- Exercise prompt
Go through the entries below and print, exactly, the lines starting at the one with "1208x980 pixels. How" and ending at the one with "Click the Map", keeping both ends and no others.

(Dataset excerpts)
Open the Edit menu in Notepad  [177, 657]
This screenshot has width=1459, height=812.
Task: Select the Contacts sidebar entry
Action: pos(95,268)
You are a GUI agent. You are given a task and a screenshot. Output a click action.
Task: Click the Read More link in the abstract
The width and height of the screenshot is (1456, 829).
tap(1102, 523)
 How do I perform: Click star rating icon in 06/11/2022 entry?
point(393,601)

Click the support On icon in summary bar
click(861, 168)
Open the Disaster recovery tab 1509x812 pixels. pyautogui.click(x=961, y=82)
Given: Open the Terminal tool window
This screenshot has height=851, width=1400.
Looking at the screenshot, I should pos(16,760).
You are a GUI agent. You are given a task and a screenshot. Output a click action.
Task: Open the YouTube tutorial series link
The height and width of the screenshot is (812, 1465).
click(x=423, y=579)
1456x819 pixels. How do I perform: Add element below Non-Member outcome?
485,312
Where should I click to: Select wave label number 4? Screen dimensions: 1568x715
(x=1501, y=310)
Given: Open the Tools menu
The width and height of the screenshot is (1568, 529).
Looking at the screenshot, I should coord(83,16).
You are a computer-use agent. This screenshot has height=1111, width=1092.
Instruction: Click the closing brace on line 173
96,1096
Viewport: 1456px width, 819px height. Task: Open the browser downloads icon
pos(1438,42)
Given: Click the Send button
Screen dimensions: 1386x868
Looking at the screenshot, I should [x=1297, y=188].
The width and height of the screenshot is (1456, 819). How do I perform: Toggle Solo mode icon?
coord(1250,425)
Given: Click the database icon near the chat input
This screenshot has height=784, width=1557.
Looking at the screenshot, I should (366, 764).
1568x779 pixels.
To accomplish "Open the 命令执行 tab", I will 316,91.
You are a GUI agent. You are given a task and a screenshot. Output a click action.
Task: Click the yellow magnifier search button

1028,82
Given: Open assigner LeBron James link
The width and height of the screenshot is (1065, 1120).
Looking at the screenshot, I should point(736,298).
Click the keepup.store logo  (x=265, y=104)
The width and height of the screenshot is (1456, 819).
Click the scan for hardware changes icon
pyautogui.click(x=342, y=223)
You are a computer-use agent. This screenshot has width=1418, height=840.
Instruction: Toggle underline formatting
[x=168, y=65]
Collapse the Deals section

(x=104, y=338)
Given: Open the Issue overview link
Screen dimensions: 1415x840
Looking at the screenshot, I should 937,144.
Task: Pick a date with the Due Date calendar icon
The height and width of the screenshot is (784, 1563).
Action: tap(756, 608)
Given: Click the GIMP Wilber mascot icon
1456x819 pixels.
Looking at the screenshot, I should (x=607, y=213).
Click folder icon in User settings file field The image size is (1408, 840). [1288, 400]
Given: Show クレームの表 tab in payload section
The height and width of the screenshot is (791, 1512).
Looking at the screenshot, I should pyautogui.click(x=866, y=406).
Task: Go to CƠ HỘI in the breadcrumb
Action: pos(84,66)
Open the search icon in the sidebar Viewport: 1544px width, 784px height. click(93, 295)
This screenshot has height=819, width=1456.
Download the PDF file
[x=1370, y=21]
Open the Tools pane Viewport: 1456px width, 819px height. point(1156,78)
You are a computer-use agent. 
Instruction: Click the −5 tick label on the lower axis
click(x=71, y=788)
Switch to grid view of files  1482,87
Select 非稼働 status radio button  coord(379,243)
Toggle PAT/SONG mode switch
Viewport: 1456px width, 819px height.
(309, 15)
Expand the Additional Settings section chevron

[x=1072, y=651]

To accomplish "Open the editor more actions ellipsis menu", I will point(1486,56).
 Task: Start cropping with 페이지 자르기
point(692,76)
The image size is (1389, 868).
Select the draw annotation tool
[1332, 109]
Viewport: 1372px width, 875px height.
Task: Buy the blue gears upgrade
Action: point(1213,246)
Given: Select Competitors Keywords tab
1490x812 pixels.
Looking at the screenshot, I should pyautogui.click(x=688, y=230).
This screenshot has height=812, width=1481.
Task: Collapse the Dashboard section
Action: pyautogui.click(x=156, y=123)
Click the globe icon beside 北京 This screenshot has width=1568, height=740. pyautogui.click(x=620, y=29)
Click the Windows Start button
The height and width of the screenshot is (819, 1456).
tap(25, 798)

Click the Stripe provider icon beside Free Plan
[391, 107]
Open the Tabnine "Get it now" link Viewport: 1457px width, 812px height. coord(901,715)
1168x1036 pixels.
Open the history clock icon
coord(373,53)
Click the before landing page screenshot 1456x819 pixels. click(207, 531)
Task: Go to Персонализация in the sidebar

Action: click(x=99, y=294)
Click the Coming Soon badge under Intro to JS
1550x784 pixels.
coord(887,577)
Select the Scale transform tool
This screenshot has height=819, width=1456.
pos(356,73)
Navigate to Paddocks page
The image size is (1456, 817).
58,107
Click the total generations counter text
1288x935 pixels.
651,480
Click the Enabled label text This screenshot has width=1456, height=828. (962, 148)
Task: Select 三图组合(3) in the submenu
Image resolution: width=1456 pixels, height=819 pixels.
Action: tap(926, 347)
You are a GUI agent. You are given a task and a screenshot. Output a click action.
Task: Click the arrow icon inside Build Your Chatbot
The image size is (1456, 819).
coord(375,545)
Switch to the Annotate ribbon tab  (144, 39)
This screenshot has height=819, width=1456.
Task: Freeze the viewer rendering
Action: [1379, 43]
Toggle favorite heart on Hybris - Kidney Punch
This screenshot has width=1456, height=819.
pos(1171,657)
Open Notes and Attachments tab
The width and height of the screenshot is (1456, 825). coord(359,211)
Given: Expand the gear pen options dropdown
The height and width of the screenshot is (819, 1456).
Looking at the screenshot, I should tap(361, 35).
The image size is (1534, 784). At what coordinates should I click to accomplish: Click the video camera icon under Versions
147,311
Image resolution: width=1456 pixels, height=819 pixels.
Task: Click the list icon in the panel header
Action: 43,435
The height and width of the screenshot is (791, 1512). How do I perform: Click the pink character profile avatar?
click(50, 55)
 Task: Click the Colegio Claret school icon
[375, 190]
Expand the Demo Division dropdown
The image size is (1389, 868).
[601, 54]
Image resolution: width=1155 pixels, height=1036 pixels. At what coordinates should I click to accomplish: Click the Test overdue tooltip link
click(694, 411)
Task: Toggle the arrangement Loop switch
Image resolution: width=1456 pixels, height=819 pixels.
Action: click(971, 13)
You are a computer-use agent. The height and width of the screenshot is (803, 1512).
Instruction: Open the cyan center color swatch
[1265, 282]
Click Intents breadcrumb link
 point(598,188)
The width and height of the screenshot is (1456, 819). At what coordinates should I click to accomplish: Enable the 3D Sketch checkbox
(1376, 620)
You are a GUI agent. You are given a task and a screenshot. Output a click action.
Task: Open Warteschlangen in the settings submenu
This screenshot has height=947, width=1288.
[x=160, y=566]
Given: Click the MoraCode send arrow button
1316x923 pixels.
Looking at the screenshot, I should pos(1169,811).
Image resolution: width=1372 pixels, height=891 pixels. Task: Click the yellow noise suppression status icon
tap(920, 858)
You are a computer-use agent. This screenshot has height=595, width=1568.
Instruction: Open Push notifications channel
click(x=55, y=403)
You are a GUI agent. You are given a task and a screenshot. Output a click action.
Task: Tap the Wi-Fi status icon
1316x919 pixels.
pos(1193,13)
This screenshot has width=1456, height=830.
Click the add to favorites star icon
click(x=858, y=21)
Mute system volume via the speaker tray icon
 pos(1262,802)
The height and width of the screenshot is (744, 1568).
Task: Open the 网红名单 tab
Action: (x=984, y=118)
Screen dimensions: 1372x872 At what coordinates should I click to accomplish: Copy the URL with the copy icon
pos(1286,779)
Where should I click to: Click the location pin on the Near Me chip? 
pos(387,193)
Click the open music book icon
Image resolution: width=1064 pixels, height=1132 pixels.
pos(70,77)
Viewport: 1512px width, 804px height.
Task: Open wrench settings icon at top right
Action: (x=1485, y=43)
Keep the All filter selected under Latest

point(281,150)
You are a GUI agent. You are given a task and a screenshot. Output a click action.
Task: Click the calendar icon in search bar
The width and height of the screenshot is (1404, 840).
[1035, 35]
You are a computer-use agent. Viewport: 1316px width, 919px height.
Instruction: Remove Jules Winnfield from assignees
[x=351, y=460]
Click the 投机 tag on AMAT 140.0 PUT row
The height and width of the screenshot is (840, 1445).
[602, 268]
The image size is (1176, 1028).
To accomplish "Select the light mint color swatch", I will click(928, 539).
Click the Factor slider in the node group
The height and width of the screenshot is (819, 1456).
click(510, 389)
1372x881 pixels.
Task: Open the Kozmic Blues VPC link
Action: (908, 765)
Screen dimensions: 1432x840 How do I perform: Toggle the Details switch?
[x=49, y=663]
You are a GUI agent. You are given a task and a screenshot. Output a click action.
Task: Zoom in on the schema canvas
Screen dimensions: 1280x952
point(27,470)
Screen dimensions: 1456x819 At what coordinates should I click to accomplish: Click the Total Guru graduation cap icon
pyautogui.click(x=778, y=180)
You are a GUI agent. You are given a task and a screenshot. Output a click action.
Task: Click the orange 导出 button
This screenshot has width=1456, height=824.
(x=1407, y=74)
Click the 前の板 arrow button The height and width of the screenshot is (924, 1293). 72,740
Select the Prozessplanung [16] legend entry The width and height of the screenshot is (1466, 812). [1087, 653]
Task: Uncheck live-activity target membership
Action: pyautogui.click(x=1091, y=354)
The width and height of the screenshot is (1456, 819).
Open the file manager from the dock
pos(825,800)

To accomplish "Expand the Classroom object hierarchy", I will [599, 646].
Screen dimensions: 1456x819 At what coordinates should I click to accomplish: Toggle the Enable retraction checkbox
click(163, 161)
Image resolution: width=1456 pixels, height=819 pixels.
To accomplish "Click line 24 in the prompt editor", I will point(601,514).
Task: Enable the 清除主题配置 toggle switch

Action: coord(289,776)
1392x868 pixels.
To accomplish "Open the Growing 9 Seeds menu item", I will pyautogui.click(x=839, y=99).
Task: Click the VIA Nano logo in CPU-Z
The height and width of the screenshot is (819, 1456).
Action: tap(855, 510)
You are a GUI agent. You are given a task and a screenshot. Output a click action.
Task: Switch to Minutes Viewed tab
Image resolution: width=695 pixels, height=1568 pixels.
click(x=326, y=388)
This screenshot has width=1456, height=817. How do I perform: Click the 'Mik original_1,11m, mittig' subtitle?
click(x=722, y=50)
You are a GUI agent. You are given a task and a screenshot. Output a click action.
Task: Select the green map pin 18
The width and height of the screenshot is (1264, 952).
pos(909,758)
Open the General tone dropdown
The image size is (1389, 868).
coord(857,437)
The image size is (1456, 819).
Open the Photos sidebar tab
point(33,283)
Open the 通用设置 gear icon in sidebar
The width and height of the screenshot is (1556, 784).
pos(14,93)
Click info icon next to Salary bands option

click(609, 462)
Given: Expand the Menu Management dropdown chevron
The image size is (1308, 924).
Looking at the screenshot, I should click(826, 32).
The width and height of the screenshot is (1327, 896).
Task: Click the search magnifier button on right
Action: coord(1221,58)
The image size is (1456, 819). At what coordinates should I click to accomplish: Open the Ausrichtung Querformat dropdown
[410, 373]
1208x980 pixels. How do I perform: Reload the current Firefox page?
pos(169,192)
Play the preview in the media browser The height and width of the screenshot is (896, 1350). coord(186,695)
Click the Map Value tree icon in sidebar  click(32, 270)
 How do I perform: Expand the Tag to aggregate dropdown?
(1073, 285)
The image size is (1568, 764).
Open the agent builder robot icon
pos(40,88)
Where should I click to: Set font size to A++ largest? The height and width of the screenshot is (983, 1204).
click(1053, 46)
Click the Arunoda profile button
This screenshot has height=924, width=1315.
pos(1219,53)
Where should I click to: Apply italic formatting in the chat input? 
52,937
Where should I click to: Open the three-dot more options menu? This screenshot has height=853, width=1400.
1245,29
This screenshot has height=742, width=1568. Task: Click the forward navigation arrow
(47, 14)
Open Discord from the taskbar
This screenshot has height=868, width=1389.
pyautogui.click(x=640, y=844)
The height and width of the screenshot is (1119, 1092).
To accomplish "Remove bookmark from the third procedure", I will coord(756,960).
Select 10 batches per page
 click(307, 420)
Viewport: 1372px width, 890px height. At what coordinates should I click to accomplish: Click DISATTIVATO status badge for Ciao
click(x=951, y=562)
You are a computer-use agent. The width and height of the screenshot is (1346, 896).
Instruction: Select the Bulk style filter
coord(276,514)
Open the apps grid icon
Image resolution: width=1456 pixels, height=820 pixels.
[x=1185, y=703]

- Answer for this exercise
1208x980 pixels. How do I perform: Reload the current Firefox page?
pos(169,192)
Play the preview in the media browser The height and width of the screenshot is (896, 1350). coord(186,695)
Click the Map Value tree icon in sidebar  click(32, 270)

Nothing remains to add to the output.